* **EXERCISE PROMPT**
Could you retype all of the lines below without changing a single character?

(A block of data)
┌────────

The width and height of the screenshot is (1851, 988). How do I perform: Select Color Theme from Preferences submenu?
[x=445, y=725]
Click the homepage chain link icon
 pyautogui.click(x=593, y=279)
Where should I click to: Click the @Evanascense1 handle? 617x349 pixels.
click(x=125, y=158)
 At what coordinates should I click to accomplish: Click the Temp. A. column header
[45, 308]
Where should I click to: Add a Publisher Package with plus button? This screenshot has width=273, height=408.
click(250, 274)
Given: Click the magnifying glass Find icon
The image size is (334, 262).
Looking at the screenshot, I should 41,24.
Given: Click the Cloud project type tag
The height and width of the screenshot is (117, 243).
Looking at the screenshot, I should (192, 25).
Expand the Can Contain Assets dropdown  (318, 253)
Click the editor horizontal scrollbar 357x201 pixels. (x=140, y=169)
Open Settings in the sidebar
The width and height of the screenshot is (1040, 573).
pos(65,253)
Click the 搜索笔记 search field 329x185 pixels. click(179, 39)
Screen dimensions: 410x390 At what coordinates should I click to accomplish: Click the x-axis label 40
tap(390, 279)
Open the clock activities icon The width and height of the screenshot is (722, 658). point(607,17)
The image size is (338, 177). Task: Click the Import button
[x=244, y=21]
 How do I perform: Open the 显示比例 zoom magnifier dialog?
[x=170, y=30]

└────────

* **TASK OUTPUT**
The width and height of the screenshot is (1851, 988). How do I perform: Select Color Theme from Preferences submenu?
[x=445, y=725]
Click the homepage chain link icon
 pyautogui.click(x=593, y=279)
Where should I click to: Click the @Evanascense1 handle? 617x349 pixels.
click(x=125, y=158)
 At what coordinates should I click to accomplish: Click the Temp. A. column header
[45, 308]
Where should I click to: Add a Publisher Package with plus button? This screenshot has width=273, height=408.
click(250, 274)
Given: Click the magnifying glass Find icon
The image size is (334, 262).
Looking at the screenshot, I should 41,24.
Given: Click the Cloud project type tag
The height and width of the screenshot is (117, 243).
Looking at the screenshot, I should (192, 25).
Expand the Can Contain Assets dropdown  (318, 253)
Click the editor horizontal scrollbar 357x201 pixels. (x=140, y=169)
Open Settings in the sidebar
The width and height of the screenshot is (1040, 573).
pos(65,253)
Click the 搜索笔记 search field 329x185 pixels. click(179, 39)
Screen dimensions: 410x390 At what coordinates should I click to accomplish: Click the x-axis label 40
tap(390, 279)
Open the clock activities icon The width and height of the screenshot is (722, 658). point(607,17)
The image size is (338, 177). Task: Click the Import button
[x=244, y=21]
 How do I perform: Open the 显示比例 zoom magnifier dialog?
[x=170, y=30]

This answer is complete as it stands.